## Extracted text
[Salon] Tariffs trump all in ASEAN’s latest get-together




Tariffs trump all in ASEAN’s latest get-together


EAF editors

Donald Trump’s trade war farce continued this week with the dispatching of a series of bizarre template letters to the leaders of key trading partners announcing new tariff rates to take effect on 1 August 2025. Trump has lost patience with the all-too-predictable failure of the efforts to use the threat of ‘reciprocal’ tariffs announced on 2 April as leverage to negotiate bilateral deals with almost every country on earth before the 9 July deadline set by the White House.

In some cases Trump appears to have been more aggressive than his own negotiating team, with the 20 per cent tariff rate applied in Vietnam reported to be almost double the rate that Hanoi’s negotiators thought they had a tentative deal on. Brazil, which has a trade deficit with the United States, has been told its tariff rate will shoot up from the 2 April baseline of 10 per cent to 50 per cent in retaliation for the Lula administration’s prosecution of former president Jair Bolsonaro for his attempted coup. Reportedly angered by the BRICS summit’s criticisms of US policy, he announced as well that ‘[a]ny Country aligning themselves with the Anti-American policies of BRICS, will be charged an ADDITIONAL 10% Tariff’ as punishment.

Trade coercion as an instrument to force smaller countries to subvert democratic processes and alter their foreign policies to suit the whims of an increasingly authoritarian great power? Who does that sound like? Australian readers shouldn’t hold their breath for histrionic warnings from Canberra’s national security hawks about the global threat to democracy and sovereignty posed by Washington; to them, coercion and interference are only problems when China and Russia do it.

Indeed, as for Trump’s threat of punitive tariffs to hobble the BRICS group, its members hardly need US help in keeping that body from punching below its weight. The summit President Lula has just hosted in Rio de Janeiro illustrated that the more its membership has expanded, the less potential BRICS seems to have to become more than a platform for ‘cost-free grandstanding’ against the West.

A more substantive _expression_ of middle-power, and especially Global South, agency was on show in Malaysia last week, as Malaysia continued its ASEAN chair year with the hosting of the ASEAN Foreign Minister’s Meeting, the East Asia Summit Foreign Ministers’ Meeting and the ASEAN Regional Forum.

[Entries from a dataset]
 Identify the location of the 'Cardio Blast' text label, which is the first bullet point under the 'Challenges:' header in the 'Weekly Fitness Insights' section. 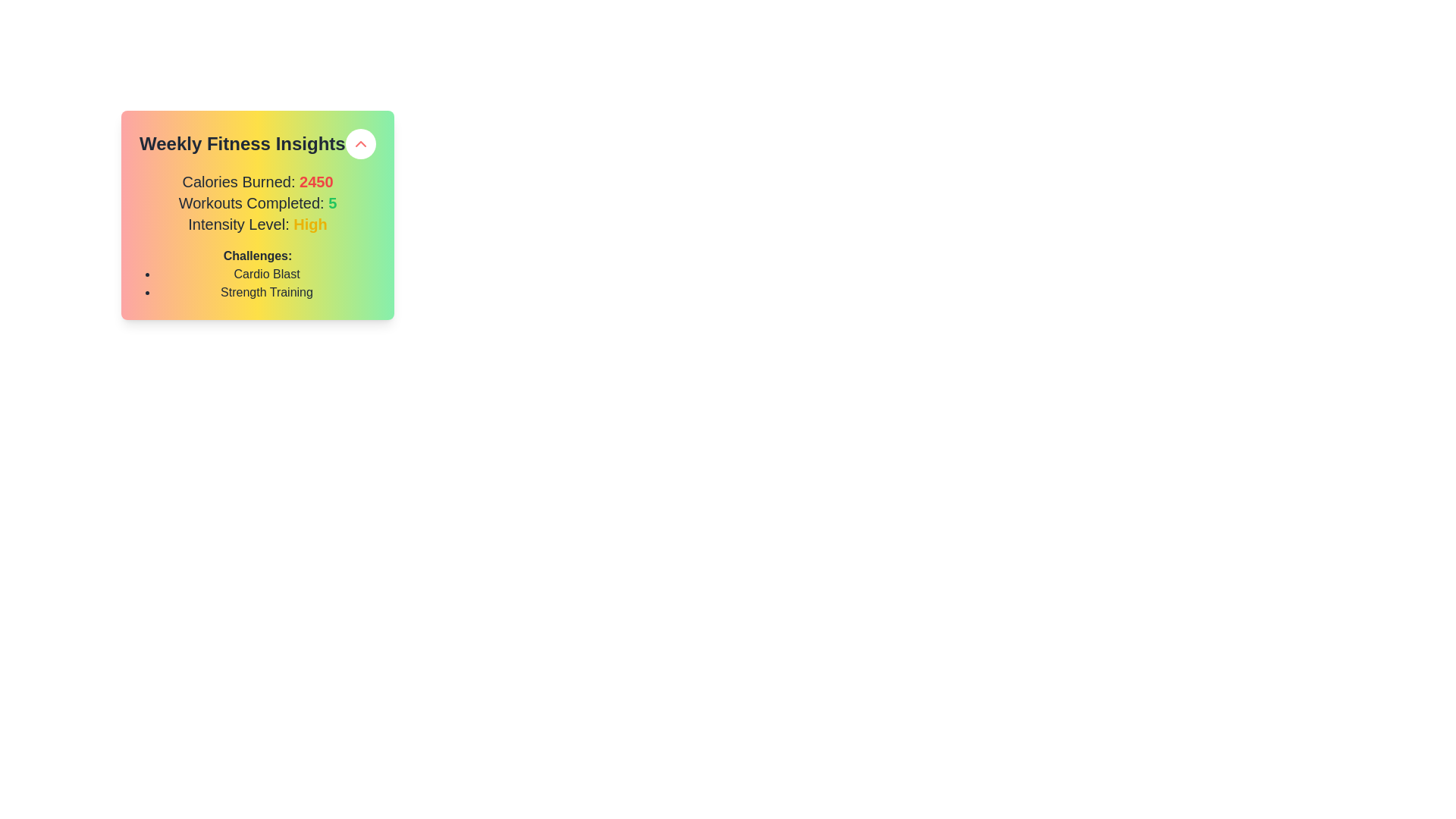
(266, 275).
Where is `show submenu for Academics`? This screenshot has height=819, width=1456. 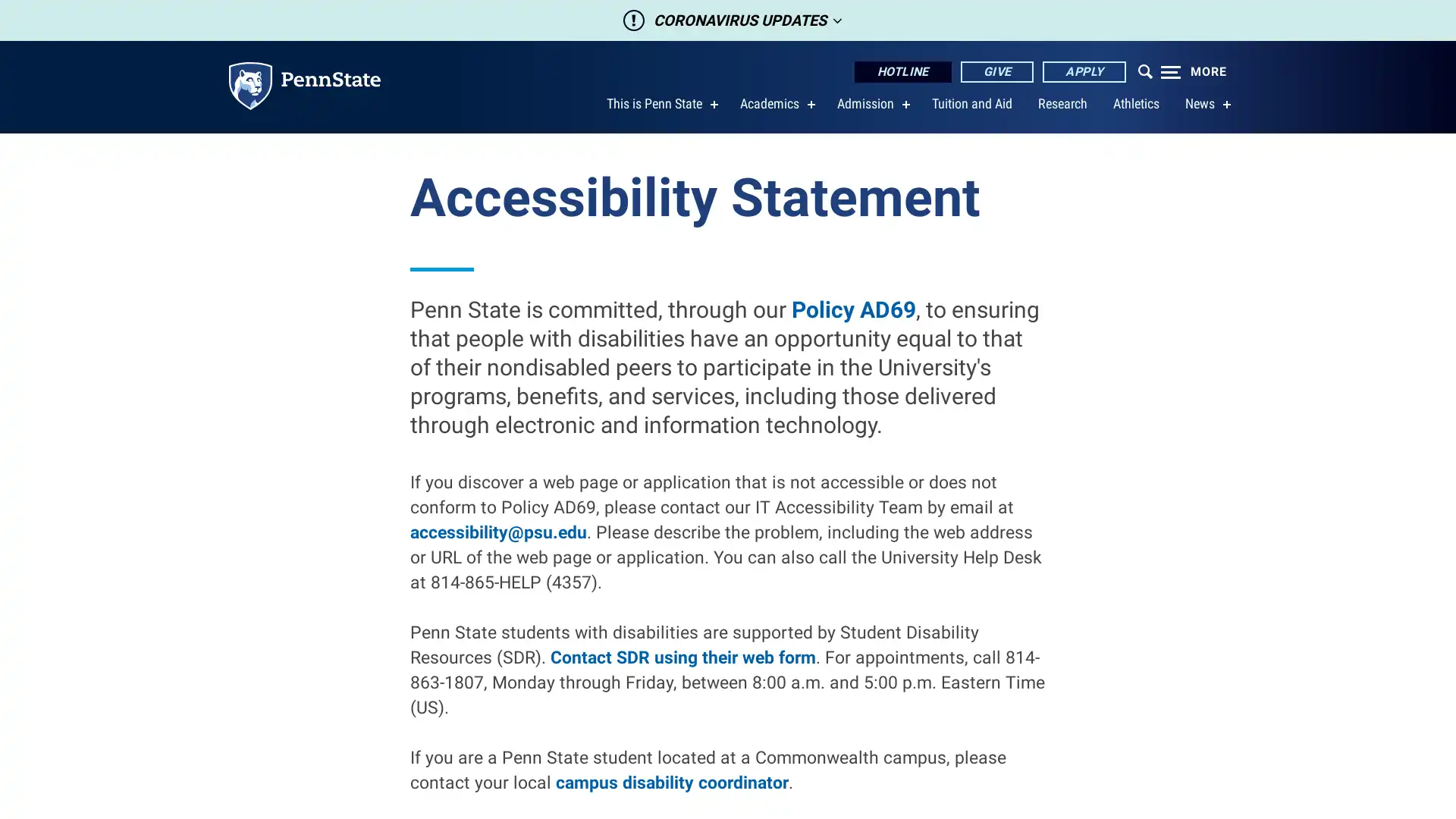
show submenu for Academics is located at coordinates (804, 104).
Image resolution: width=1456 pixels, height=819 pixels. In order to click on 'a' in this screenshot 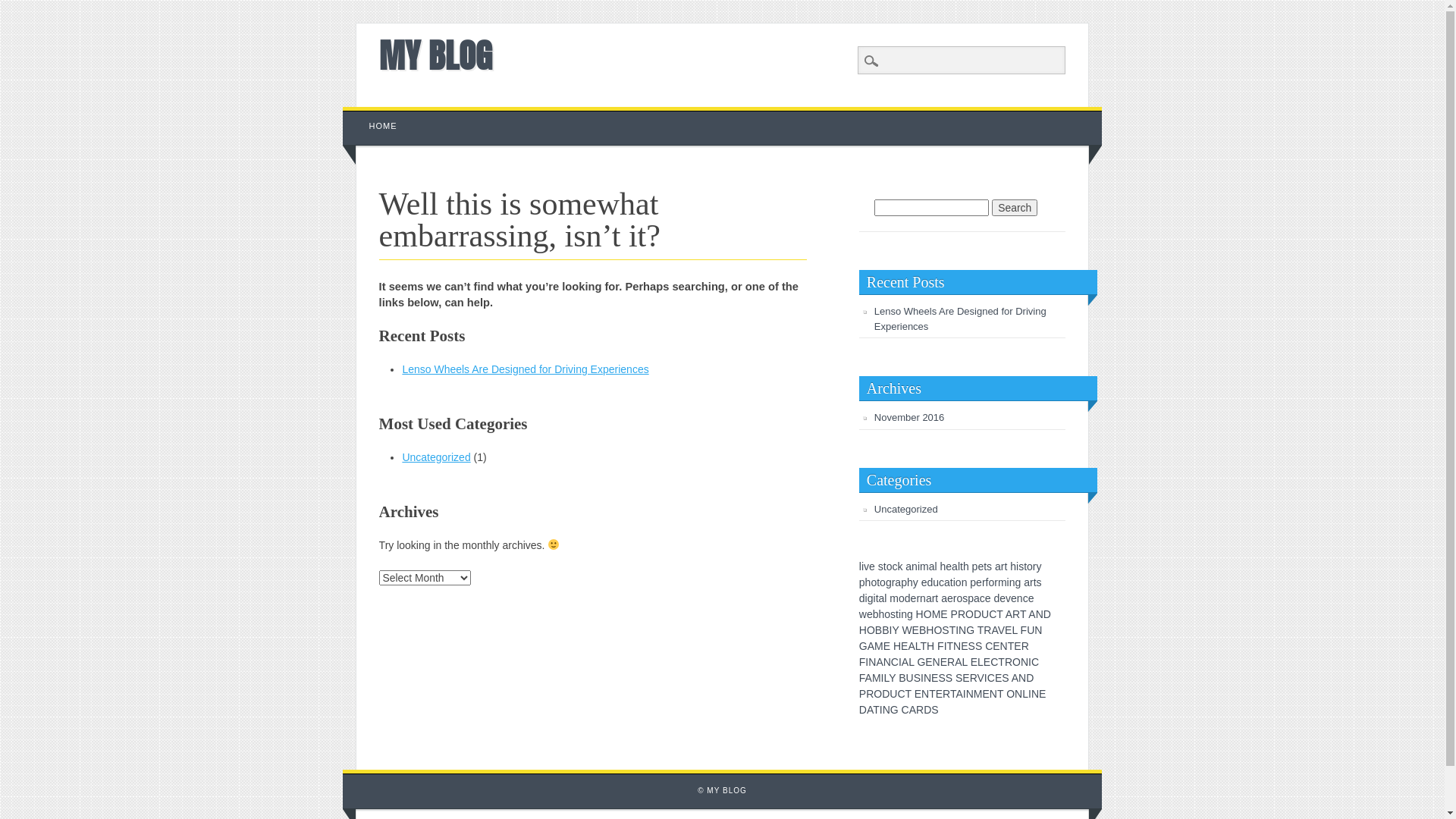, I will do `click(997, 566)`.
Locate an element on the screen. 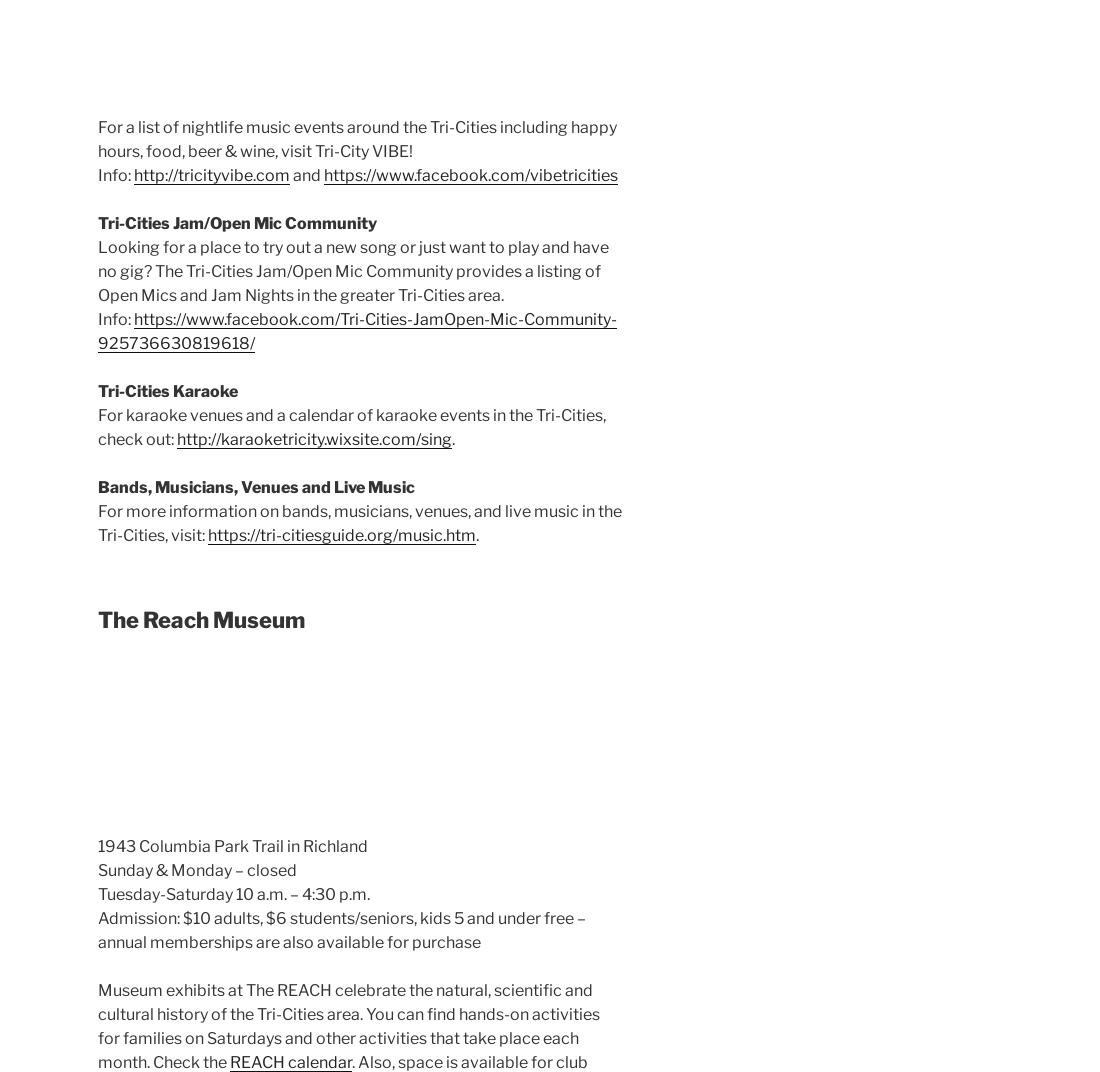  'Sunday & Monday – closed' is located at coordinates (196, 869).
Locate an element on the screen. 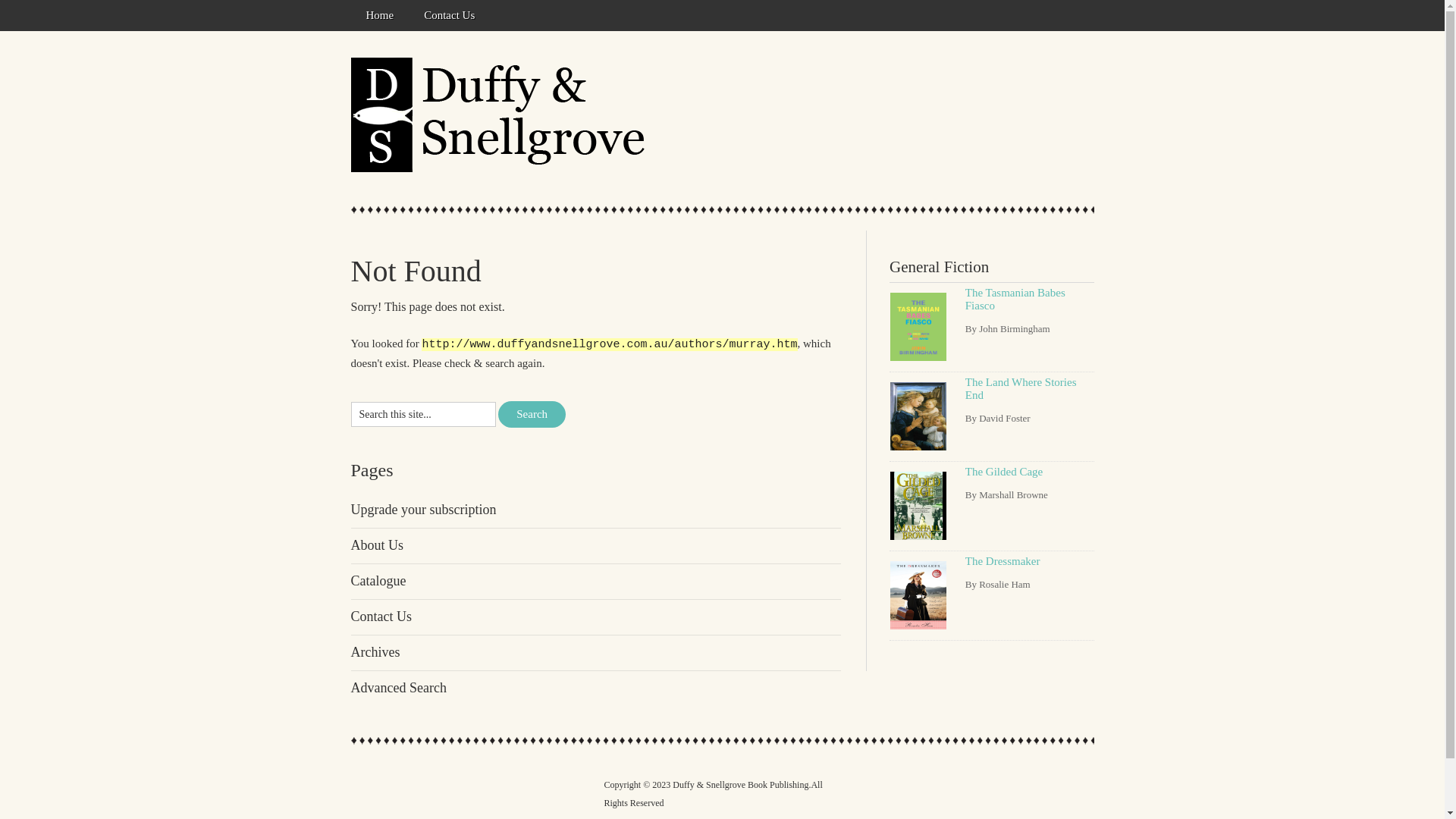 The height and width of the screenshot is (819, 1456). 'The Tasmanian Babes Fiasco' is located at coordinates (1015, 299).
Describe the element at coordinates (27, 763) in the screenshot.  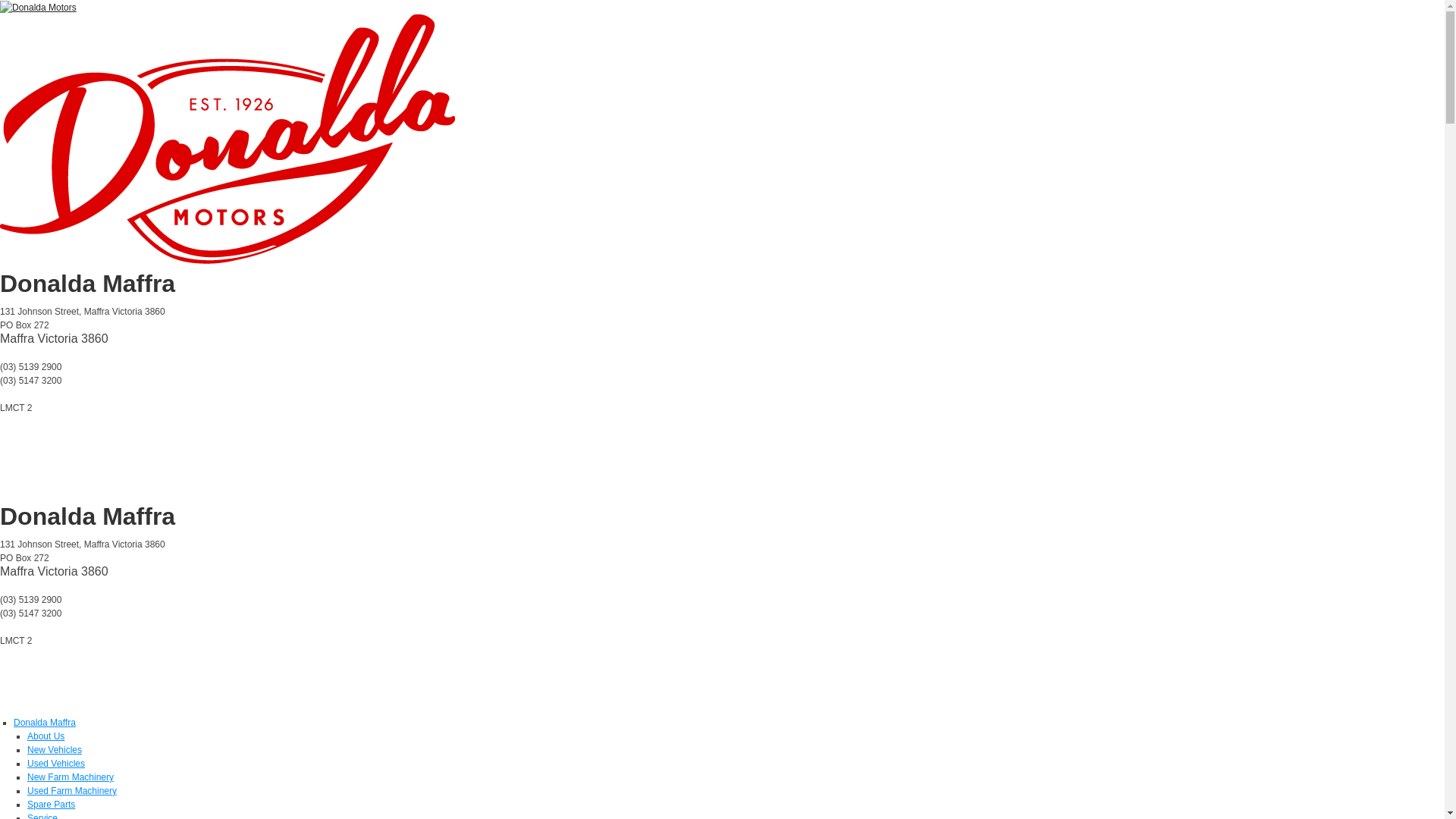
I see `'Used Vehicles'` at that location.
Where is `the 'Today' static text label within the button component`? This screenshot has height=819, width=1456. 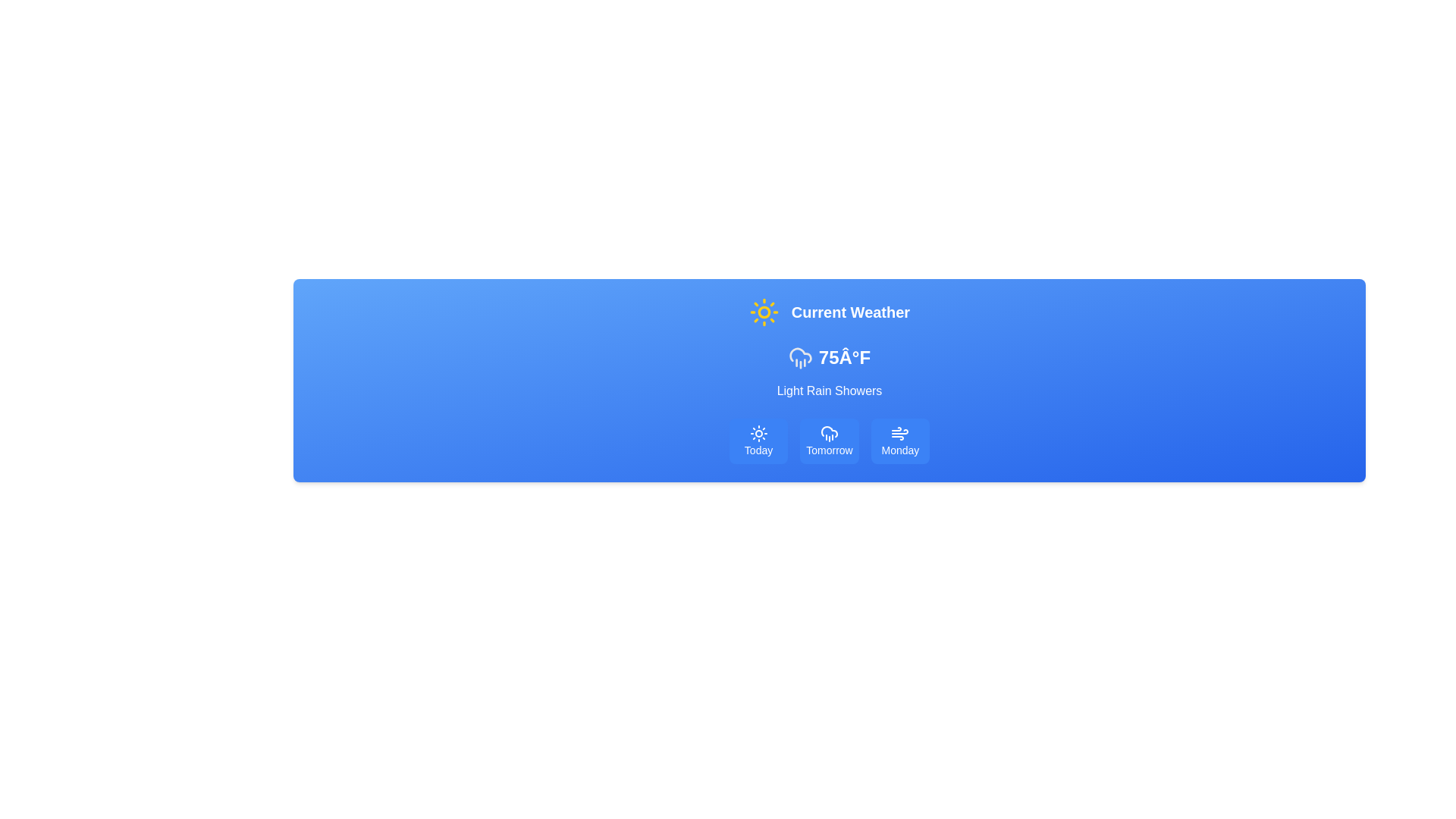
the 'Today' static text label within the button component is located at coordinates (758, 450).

## Directions for this task
Can you extend the editorial on Trump's tariffs and ASEAN, picking up after its final sentence? You won't need the entries for this.

## Result below
Tariffs and economic uncertainties were high on the agenda. In his welcome remarks, Prime Minister Anwar Ibrahim — staring down the barrel of a 25 per cent tariff beginning 1 August, as per Trump’s letter to him — emphasised the urgency of a coordinated approach, decrying the fact that ‘tools once used to generate growth are now wielded to pressure, isolate and contain’. Australia’s Foreign Minister Penny Wong struck the same tone, telling the ABC from Kuala Lumpur that ‘tariffs are [an] unwarranted and unjustified … act of economic self-harm’, while Singaporean Foreign Minister Vivian Balakrishnan emphasised the need for ASEAN to accelerate its own integration efforts to mitigate the impact of US policies.

US Secretary of State Marco Rubio meanwhile found time in between gutting his own department to drop into Kuala Lumpur, where he reportedly received a polite earful from Southeast Asian partners about the impact of tariffs and related economic chaos was having on the region’s economic security.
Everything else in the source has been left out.